As part of a new target analysis group at Pfizer, he did deep dives on potential new protein targets, digging out all existing data to inform future strategies. ‘We saw nearly every project in the portfolio, which meant we could start to see connections between different projects, and how they might fit together,’ he says.
This led to Hopkins starting an indications discovery group in 2000. ‘I remember at the time thinking we should form a spin-off company – it was certainly a good time to raise money!’ he says. ‘But we realised that Pfizer was the best place to do it, as it had far deeper resources, from clinical idea through to prosecution.’
In 1998, the most exciting place to work was Pfizer. It felt like a major blockbuster drug was being launched almost every month. It was an incredible atmosphere
One of this group’s functions was to look at repurposing – could drugs have other indications? ‘Serendipity had led to Viagra’s [sildenafil] clinical application in erectile dysfunction,’ he says. ‘Was there enough evidence that we could have done that rationally?’ The team started to mine information, thinking about large-scale approaches to discovering hidden gems in the literature.

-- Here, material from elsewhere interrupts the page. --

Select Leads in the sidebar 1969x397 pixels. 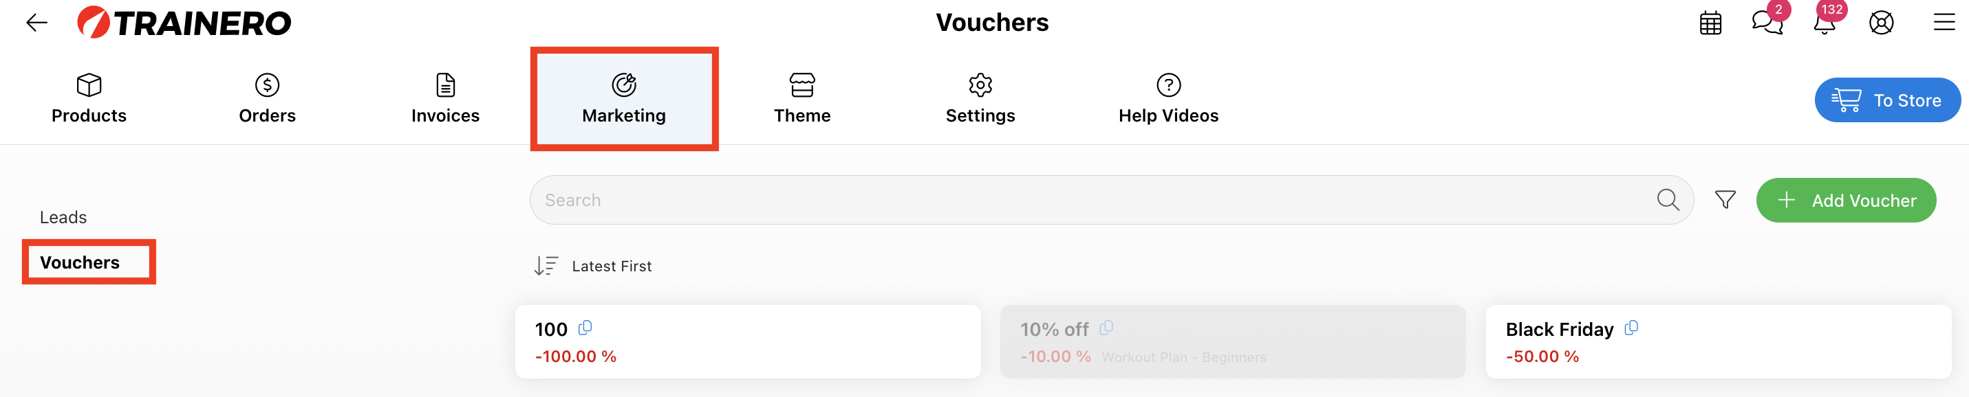(63, 218)
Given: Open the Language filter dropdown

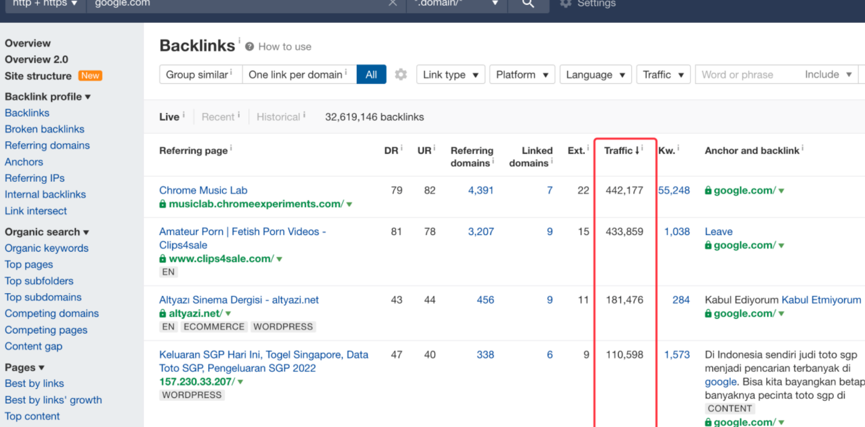Looking at the screenshot, I should click(x=595, y=74).
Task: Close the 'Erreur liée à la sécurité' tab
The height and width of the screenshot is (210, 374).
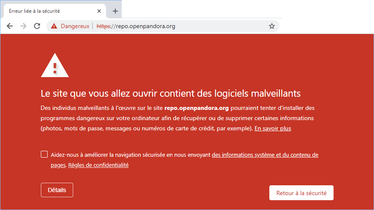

They rapidly realised it was impossible to make connections between different observations in the literature in a rational way: it relied on the happenstance of people noticing them. Pfizer put together a team of a dozen scientists, ranging from chemists to clinicians across the business, to look at the problem. IT systems were built to integrate data and help mine the literature for potential targets, and what they might be used for. ‘A couple of Phase II trials were initiated from that work, and we realised that small team of people could generate a lot of value by harvesting information correctly,’ Hopkins says.
A couple of big, unwieldy beasts remained untackled, however – chemical information and structure-activity relationship data for pharmacological information. ‘These sat in many different databases and paper journals, which were not easy to mine,’ he explains. ‘We started to integrate all Pfizer’s data, which sat in many post-merger legacy systems. We wanted to connect the screening data to compounds, and allow many more questions to be asked of those data.’

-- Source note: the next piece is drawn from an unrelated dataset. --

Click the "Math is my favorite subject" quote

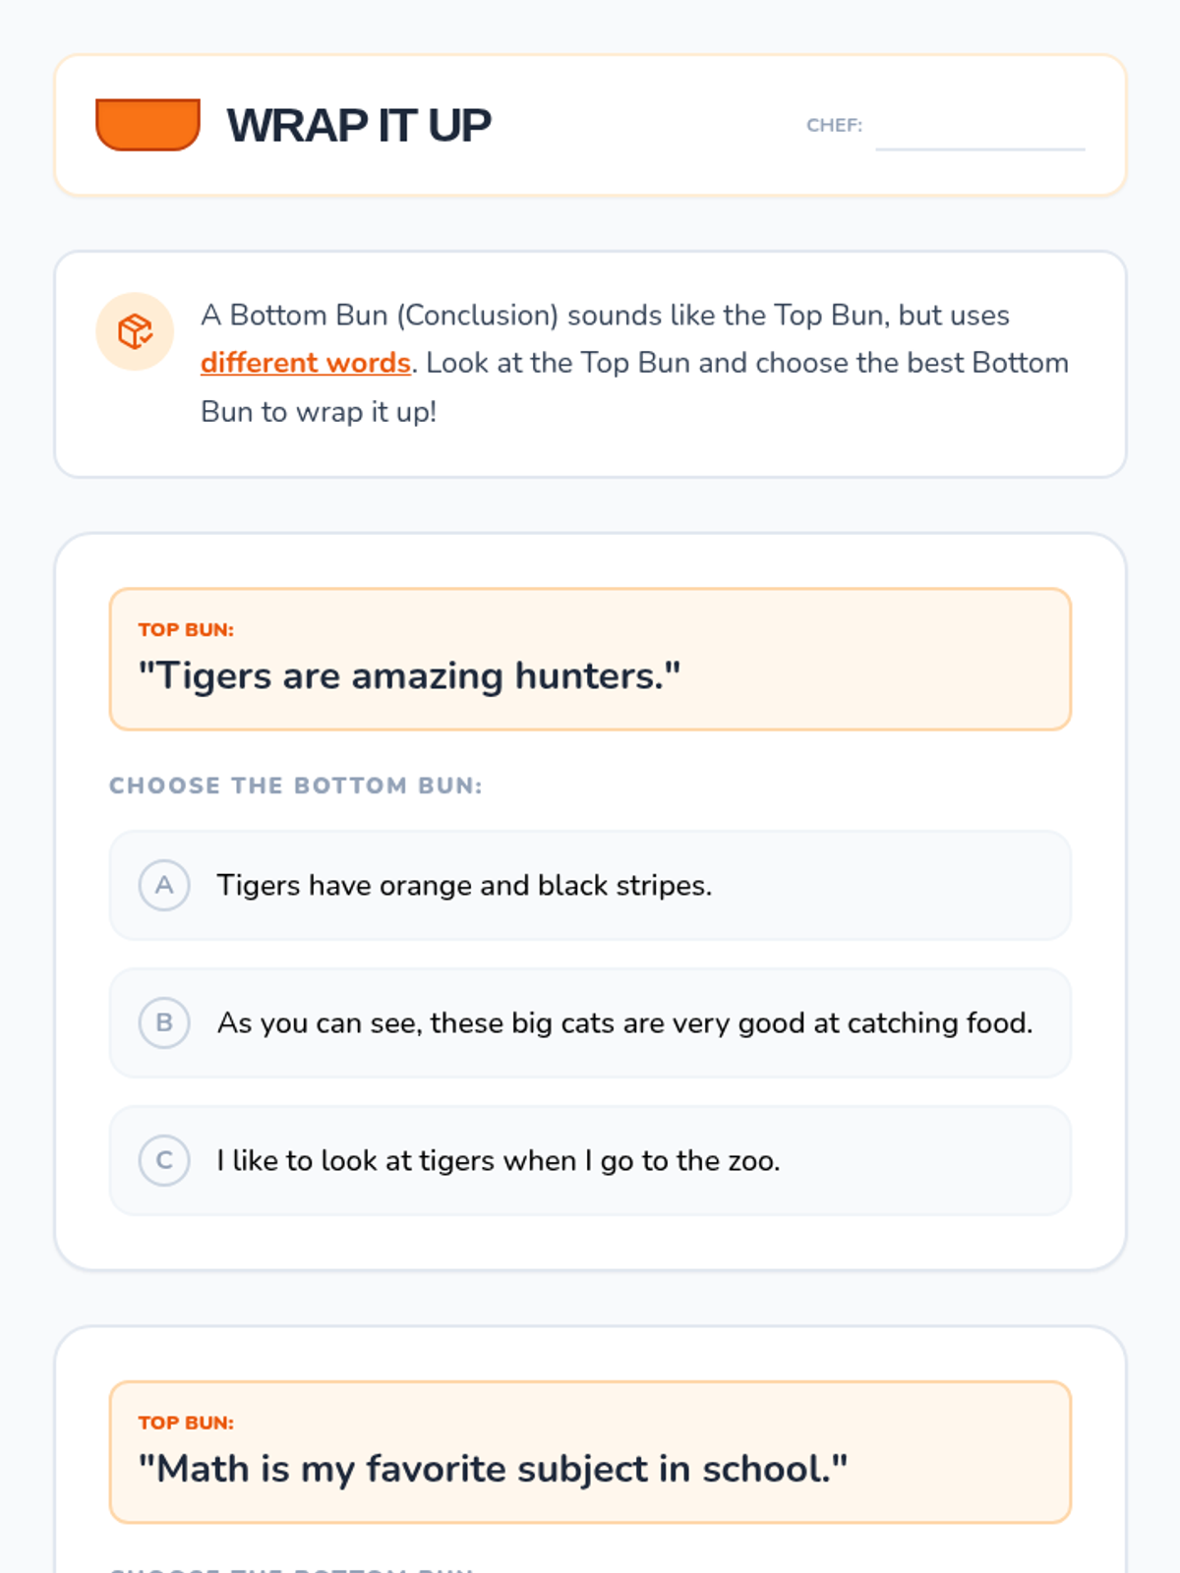click(493, 1469)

Building the data model was a huge task, but the result was a new data warehouse that could be interrogated. ‘We could see the chemical space for the first time, and the links between it,’ he says. ‘Integrated data allowed us to apply machine learning for the first time. We could begin to predict what protein targets a molecule might be acting against, and the implications for drug efficacy and safety.’

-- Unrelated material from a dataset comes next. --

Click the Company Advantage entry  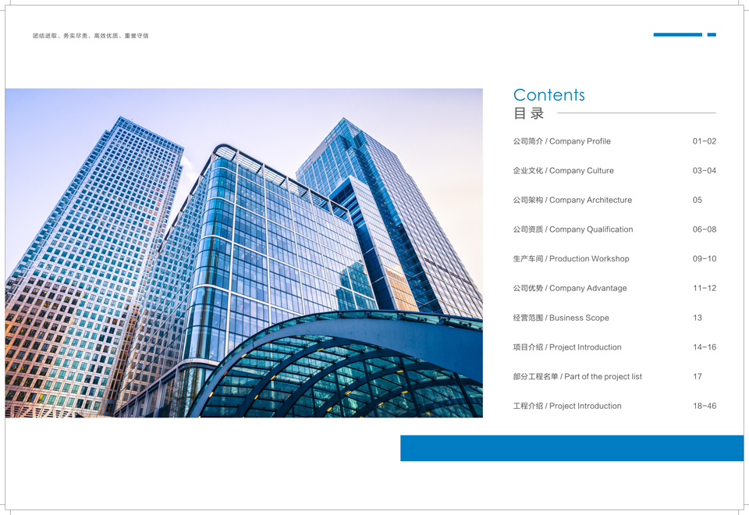click(570, 289)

Hopkins realised that developing this work would be easier in academia, and he left Pfizer for the University of Dundee in 2007, where a drug discovery unit had just been set up. ‘It was quite a big move, from east Kent to northern Scotland!’ he says. His then-girlfriend, now-wife, Iva Navratilova, an expert in applying surface plasmon resonance screening to G-protein-coupled receptors (GPCRs), moved north with him, too. One of his first recruits, Jérémy Besnard, was a former Pfizer intern, and is now Exscientia’s chief technology officer and winner of this year’s Royal Society of Chemistry rising star in industry award.